■ Problem to work on ■
For this exercise, reproduce the entries below exactly, but only from the line containing "Image resolution: width=708, height=2576." through the line containing "Galerija (400, 2440)", both included.

■ Dataset excerpts ■
*****

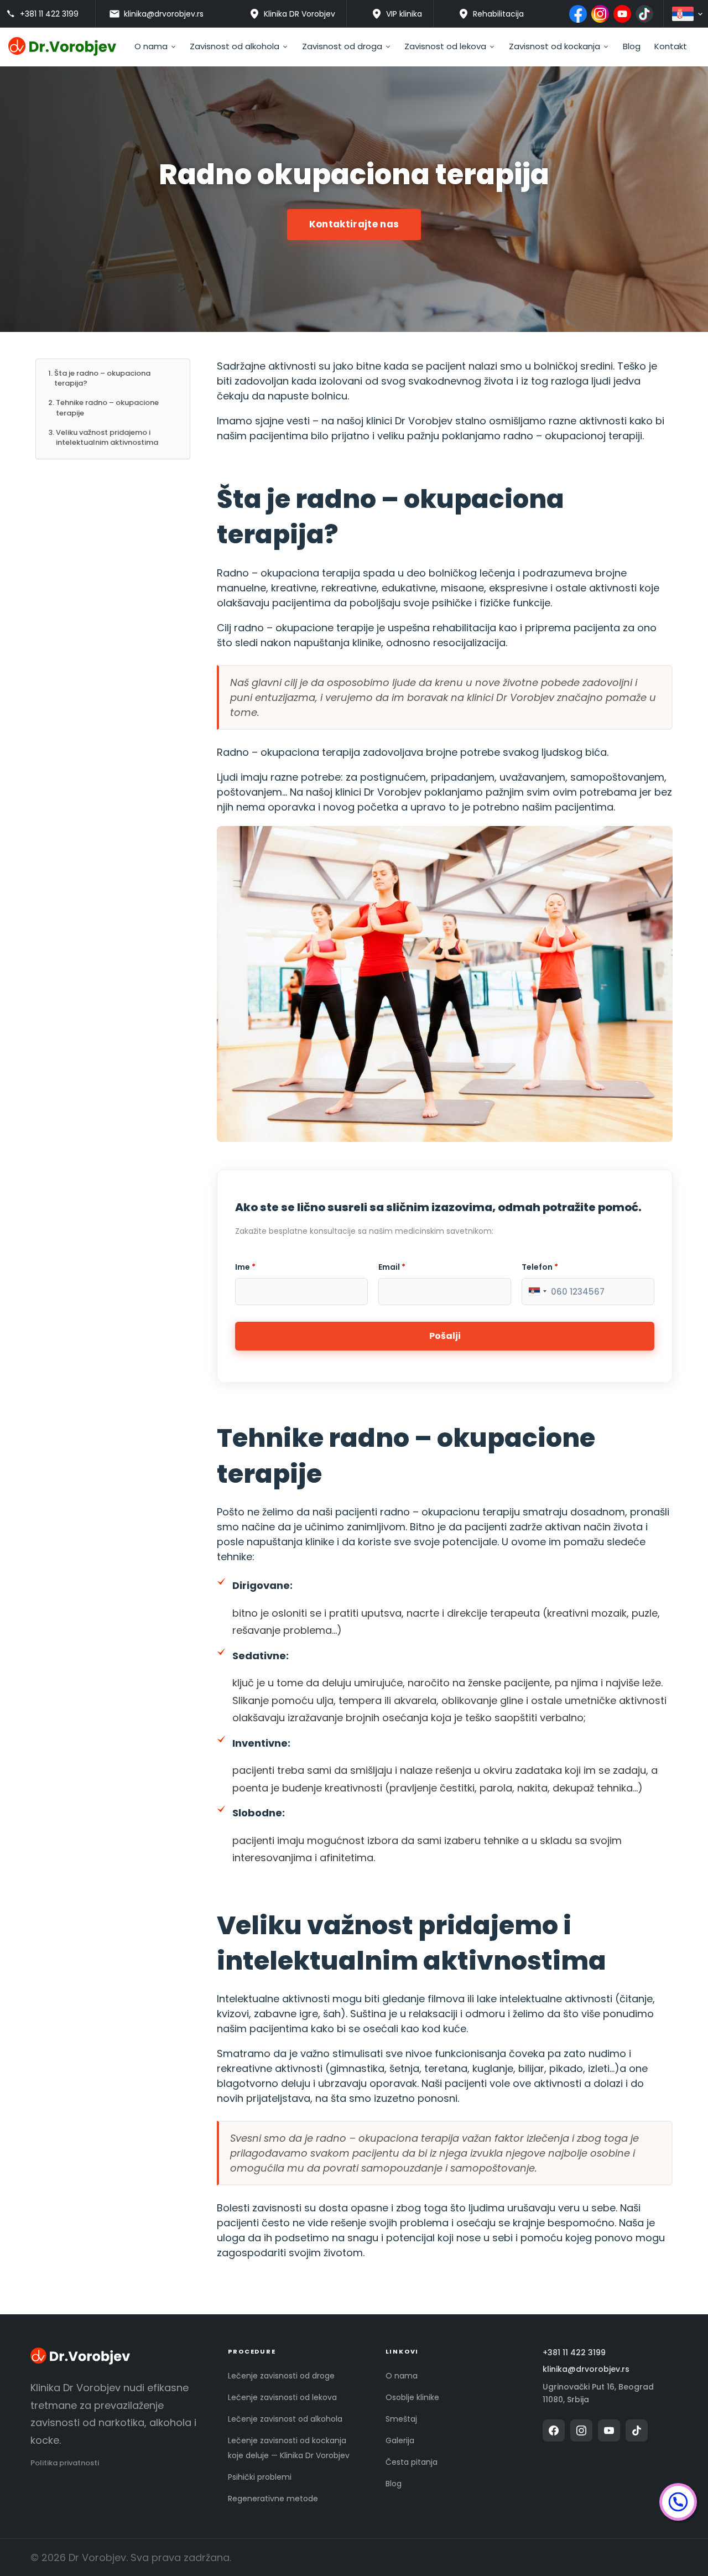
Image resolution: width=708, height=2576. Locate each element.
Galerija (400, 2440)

*****

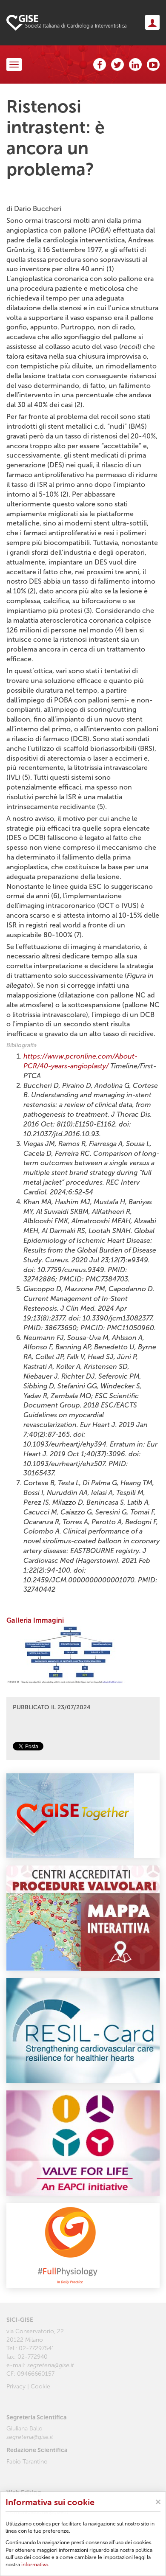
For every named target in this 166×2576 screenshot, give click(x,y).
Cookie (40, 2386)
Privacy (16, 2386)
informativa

*****

■ Exercise output ■
Image resolution: width=708, height=2576. Locate each element.
Galerija (400, 2440)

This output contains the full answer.